The Ensemble Argument

The practical takeaway: for research curation, running multiple models and comparing their picks is strictly better than running one.

An ensemble approach could work several ways:

Consensus picks = high-confidence important papers (none this time, which is itself informative)
Unique picks = potential blind spots worth investigating
Framing differences = same paper, different interpretation of why it matters (KLong and ODESteer appeared in Opus's top 5 and GPT-5's "also considered" list — meaning they disagreed on importance, not existence)

The cost is modest. The three scans together used ~174k tokens and finished in under 2 minutes. For a daily research digest, that's a rounding error.

Speed and Cost

Worth noting the performance differences:

Gemini 2.5 Pro: Fastest (1 min), fewest tokens (51k). Also pulled from a wider date range — some papers were from earlier weeks, suggesting a different search strategy.
GPT-5: Middle ground (1.5 min, 62k tokens). Most structured output, included an "also considered" section.
Claude Opus 4.6: Slowest (2 min, 61k tokens). Most analytical depth per paper, included a meta-observations section connecting themes across picks.

For a production pipeline, you'd want to weigh the depth/speed tradeoff. Gemini's speed advantage is real; Opus's analytical depth is also real. They're optimising for different things.
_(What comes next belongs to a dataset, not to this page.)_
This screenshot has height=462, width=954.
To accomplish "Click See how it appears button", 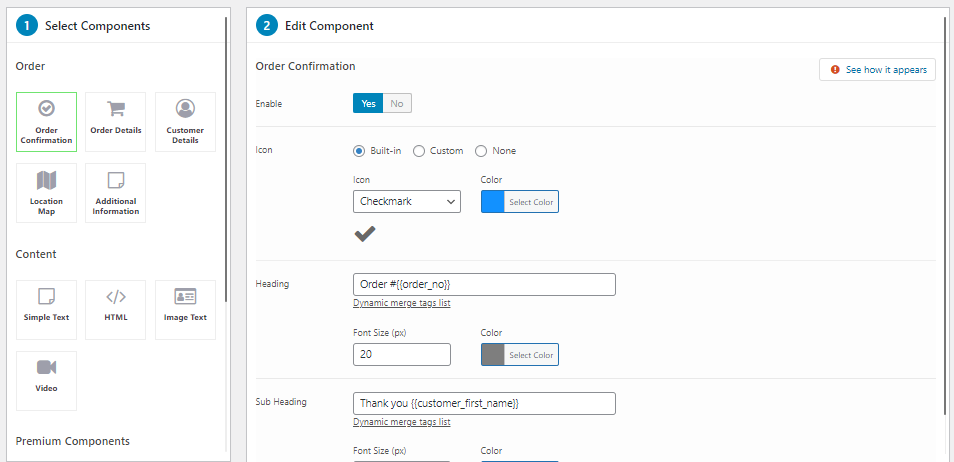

What This Means for Model Selection

The conventional model selection question — "which model is best?" — is wrong for this task. The question should be: "what editorial perspective am I optimising for, and what am I willing to miss?"

If you want one model for research curation:

Opus if you care about structural implications and theoretical foundations
GPT-5 if you need actionable engineering insights
Gemini if you're tracking agent capabilities and emergent phenomena

If you want to not miss things: run all three.

The models are converging on benchmarks. They are not converging on judgment. That gap is where the interesting questions live.

Raw outputs from all three models are available in the research repo.